Paramos, porém, este filme e passamos adiante com a nossa metamorfose em ave de arribação.

Tínhamos dezasseis anos e fomos viajar à boleira, visto que queríamos confirmar que havia outras maneiras de viver para além da estopada cá do sítio. Após uma deambulações pelos reinos de Espanha, atravessámos os Pirenéus e metemo-nos Europa a dentro.

Deve ter sido em princípios de Setembro que, saídos deste lado de “África” como Alexandre cognominou a Península Ibérica, descobrimos Paris. Numa tarde quase outonal. Caminhámos pelo boulevard de Saint-Germain-des-Prés, depois do metropolitano nos ter deixado na estação com o mesmo nome. As esplanadas dos cafés estavam a abarrotar de gente. E não era só nos célebres “Flore” e “Deux Magots”. Convencemo-nos, nesse preciso momento, que afinal Torres Novas talvez fosse uma óptima terra para nascer e morar na infância. Havia, porém, outros sítios com maiores oportunidades de realização pessoal.

Já as recordações iam pela França, rumo à Bélgica e à Alemanha, quando reparámos que eram horas de ligar o televisor e dar uma olhadela no jogo do Mundial com os Estados Unidos, depois da “Nationalmannschaft” ter, logo no primeiro choque, destruído as veleidades lusitanas.

Que podemos dizer? A não ser que o futebol é um jogo simples: vinte e dois homens a correr atrás de uma bola durante 90 minutos e, no final, são os alemães ou os brasileiros que ganham. Por falta de vocação, julgamos melhor não fazer prognósticos. Uma réstia de esperança? O desafio contra o Gana é já no dia 26 e, quando este jornal sair do prelo, já saberemos como se portou (deportou?) a selecção das quinas.

Voltamos às rememorações de outros verões com jogos da Copa e, realmente, confirma-se. Os alemães consagraram-se campeões em Berna e, em seguida, foi a vez dos brasileiros na Suécia (1958) e em Santiago do Chile (1962).
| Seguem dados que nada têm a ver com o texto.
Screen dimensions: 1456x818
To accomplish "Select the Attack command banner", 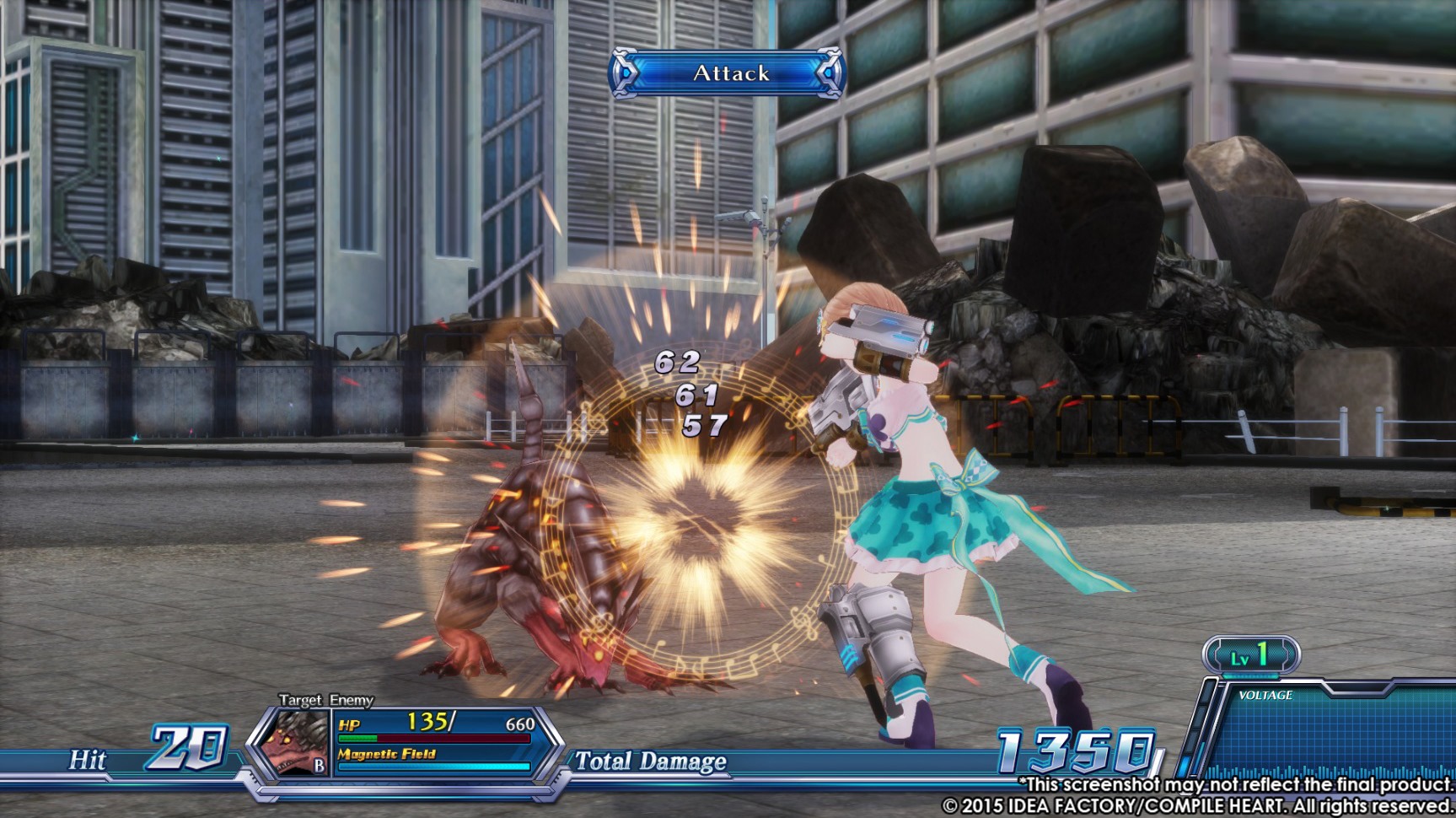I will coord(728,73).
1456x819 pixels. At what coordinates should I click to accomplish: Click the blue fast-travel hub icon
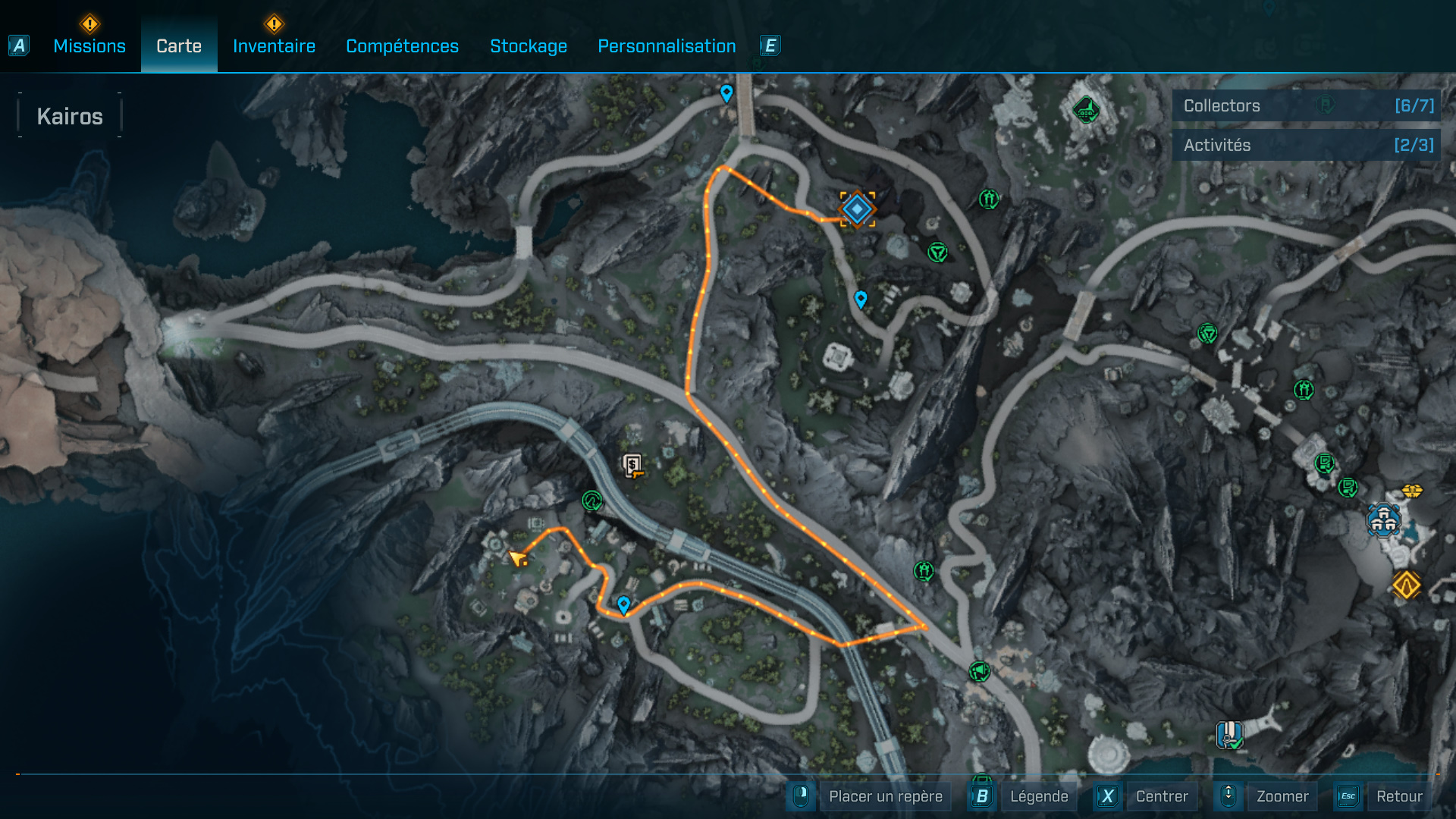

Até nos desportos, existe um universo onde os nossos Ronaldos, ora perdem ora ganham. Serão por isso menos portugueses?

Segundo José Pereira Tavares, autor de uma gramática usada no antigo 2° Ciclo dos Liceus (3ª edição, 1959), os sinais ??? e !!! exprimem pergunta e espanto. Em Salvador, Manaus e Brasília, assentam que nem uma luva!